Probably this node closed the Rendezvous?

Can you try using the new Rendezvous — PyTorch master documentation over the etcd rendezzvous and see if you still run into the same error?

Would you please explain how I can do this?
It seems I need to replace --rdzv_backend=etcd in the python -m torchelastic.distributed.launch command with something, right? What this thing should be?

Correct, you replace replace --rdzv_backend=etcd with --rdzv_backend=c10d. Command will look something like

python -m torch.distributed.run
    --nnodes=1:4
    --nproc_per_node=$NUM_TRAINERS
    --rdzv_id=$JOB_ID
    --rdzv_backend=c10d
    --rdzv_endpoint=$HOST_NODE_ADDR
    YOUR_TRAINING_SCRIPT.py (--arg1 ... train script args...)

docs: torch.distributed.run (Elastic Launch) — PyTorch master documentation

Thanks for the answer.
What should I run on $HOST_NODE_ADDR (as replacement of etcd)?

If you are doing single node training you can use localhost otherwise you can select one of your machines and find it’s hostname and use that.

I am using the Kubernetes controller for my experiments. Is this new backend also supported by this controller? If yes, is there any tutorial I could follow regarding this setup?

You can add the --rdzv_backend=c10d flag in the args when you start your job using the operator

Hey @aguirguis I just wrote a tutorial for setting up YoloV5 using Pytorch and the C10d backend. You can follow this guide.
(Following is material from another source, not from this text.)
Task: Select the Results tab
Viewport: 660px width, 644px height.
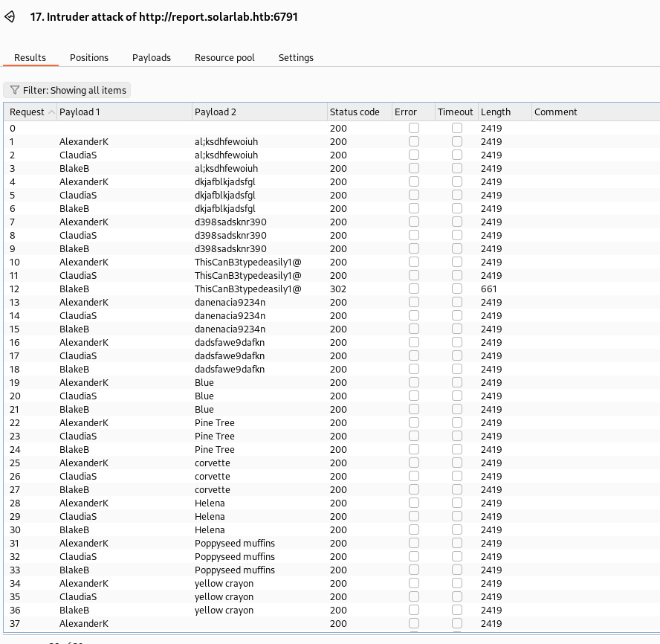Action: coord(30,57)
https://medium.com/p/8a4f07a77cf

You can refer the direct YAML I used here: Trainer.Yaml · GitHub

hi @H-Huang, regarding your comment on “The RendezvousClosedError is raised when the whole gang is not accepting anymore rendezvous (for example when a job if finished). Perhaps one of your nodes left the group and now is trying to rejoin when the job finished completing?”

if a node left and tries to rejoin, but the job hasn’t finished, should it still be accepted? I just saw the RendezvousClosedError when one node tried to rejoin, but the job is still running. This then caused the job to fail.